I have this code to hook the function:

#define _CRT_SECURE_NO_DEPRECATE
#ifndef WIN32_LEAN_AND_MEAN
#define WIN32_LEAN_AND_MEAN
#endif

#include <windows.h>
#include <WinSock2.h>
#include <detours.h>
#include <stdio.h>
#pragma comment(lib, "ws2_32.lib")


FILE *pSendLogFile;
FILE *pRecvLogFile;

int (WINAPI *pSend)(SOCKET s, const char* buf, int len, int flags) = send;
int WINAPI MySend(SOCKET s, const char* buf, int len, int flags);
int (WINAPI *pRecv)(SOCKET s, char *buf, int len, int flags) = recv;
int WINAPI MyRecv(SOCKET s, char* buf, int len, int flags);


INT APIENTRY DllMain(HMODULE hDLL, DWORD Reason, LPVOID Reserved)
{
    switch(Reason)
    {
        case DLL_PROCESS_ATTACH:
            DisableThreadLibraryCalls(hDLL);

            DetourTransactionBegin();
            DetourUpdateThread(GetCurrentThread());
            DetourAttach(&(PVOID&)pSend, MySend);
            if(DetourTransactionCommit() == NO_ERROR)
                MessageBox(0,"send() detoured successfully","asd",MB_OK);

            DetourTransactionBegin();
            DetourUpdateThread(GetCurrentThread());
            DetourAttach(&(PVOID&)pRecv, MyRecv);
            if(DetourTransactionCommit() == NO_ERROR)
                MessageBox(0,"recv() detoured successfully","asd",MB_OK);
            break;

    case DLL_PROCESS_DETACH:
    case DLL_THREAD_ATTACH:
    case DLL_THREAD_DETACH:
        break;
    }
    return TRUE;
}


int WINAPI MySend(SOCKET s, const char* buf, int len, int flags)
{
    MessageBox(0,"sent","sent",MB_OK);
    return pSend(s, buf, len, flags);
}

int WINAPI MyRecv(SOCKET s, char* buf, int len, int flags)
{
    MessageBox(0,"recvd","recvd",MB_OK);
    return pRecv(s, buf, len, flags);
}

For send, everything works perfectly, but I don't get any output for recv. I tried in another application using 1.1 version of Winsock and it works ok. Tried to hook WSARecv, WSARecvEx without any luck.

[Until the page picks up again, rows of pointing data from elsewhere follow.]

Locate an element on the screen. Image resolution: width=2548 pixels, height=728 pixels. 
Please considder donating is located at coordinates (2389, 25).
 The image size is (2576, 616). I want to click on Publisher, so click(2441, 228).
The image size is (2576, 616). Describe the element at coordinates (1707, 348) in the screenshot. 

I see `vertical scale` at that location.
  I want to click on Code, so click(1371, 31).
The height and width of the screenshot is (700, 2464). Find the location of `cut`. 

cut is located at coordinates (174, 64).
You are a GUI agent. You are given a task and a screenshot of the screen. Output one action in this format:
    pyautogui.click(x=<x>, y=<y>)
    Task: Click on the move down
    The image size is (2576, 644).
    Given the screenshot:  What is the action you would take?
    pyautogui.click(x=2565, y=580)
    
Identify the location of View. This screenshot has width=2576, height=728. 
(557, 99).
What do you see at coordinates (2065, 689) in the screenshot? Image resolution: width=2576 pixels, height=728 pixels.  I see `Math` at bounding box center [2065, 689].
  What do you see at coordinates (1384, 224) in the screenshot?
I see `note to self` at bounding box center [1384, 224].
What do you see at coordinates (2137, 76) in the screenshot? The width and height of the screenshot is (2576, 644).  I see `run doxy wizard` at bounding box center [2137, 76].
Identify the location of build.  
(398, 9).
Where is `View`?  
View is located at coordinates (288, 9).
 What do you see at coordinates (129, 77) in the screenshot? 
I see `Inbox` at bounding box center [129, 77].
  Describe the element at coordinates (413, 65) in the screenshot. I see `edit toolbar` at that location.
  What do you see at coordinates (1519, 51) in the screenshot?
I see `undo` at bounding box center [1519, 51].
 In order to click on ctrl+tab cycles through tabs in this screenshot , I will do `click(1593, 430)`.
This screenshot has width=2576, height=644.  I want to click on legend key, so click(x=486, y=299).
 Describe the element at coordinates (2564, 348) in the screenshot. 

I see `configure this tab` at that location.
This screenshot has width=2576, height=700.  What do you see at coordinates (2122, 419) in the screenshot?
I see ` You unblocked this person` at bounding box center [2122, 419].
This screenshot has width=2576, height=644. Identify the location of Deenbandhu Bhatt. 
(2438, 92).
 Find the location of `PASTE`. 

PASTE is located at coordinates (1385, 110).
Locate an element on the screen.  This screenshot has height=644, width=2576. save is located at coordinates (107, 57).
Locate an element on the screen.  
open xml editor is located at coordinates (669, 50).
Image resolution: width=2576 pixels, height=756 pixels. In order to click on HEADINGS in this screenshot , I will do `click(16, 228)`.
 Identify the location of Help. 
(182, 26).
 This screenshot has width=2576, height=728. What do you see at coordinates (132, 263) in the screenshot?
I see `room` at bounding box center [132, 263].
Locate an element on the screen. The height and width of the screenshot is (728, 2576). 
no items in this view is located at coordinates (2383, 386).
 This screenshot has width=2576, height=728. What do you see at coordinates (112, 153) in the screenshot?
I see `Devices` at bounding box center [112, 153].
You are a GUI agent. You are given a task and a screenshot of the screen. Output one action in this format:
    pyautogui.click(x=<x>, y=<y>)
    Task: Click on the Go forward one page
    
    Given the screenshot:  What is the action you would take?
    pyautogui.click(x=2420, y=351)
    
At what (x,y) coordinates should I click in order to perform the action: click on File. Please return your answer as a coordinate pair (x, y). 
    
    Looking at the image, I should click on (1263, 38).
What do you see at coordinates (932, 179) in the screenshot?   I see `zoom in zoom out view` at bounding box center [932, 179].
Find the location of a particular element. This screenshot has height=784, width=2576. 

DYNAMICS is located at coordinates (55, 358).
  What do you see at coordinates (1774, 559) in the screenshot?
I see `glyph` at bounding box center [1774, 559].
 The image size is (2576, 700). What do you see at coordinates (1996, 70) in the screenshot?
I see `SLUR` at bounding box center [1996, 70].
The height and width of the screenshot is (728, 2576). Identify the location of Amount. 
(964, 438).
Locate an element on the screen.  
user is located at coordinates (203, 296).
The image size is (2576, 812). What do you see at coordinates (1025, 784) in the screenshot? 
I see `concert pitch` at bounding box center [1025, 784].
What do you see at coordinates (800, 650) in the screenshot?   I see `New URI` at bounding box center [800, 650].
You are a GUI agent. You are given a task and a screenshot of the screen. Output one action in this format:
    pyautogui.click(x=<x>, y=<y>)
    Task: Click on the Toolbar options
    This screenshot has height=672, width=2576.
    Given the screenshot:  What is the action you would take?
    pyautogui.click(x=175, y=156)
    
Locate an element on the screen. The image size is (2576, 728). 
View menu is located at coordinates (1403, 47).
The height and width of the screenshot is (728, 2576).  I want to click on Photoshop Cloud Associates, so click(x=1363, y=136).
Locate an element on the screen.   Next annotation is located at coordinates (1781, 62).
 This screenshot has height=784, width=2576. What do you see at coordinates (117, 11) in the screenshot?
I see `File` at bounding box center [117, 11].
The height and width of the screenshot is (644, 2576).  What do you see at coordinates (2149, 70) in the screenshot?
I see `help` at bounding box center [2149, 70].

Checked the app with WinAPIOverride32, it clearly says that it using recv function, and successfuly logs the usage. Winsock Packet Editor is reading the data well too.

Any ideas?

Solution

  • Are you sure that you are hooking the correct dll? I'd double check which dll is actually used by the program: WSOCK32.dll or ws2_32.dll.

    Edit:

    Maybe try something like this:

    typedef int (WINAPI *SendPtr)(SOCKET s, const char* buf, int len, int flags);
HMODULE hLib = LoadLibrary("wsock32.dll");
SendPtr pSend = (SendPtr)GetProcAddress(hLib, "send");

    And then use pSend with that value (same thing for recv). Don't forget to call FreeLibrary in the end. If you are sure that the dll is already loaded, then it's probably better to use GetModuleHandle("wsock32.dll") since you don't have to call FreeLibrary in that case.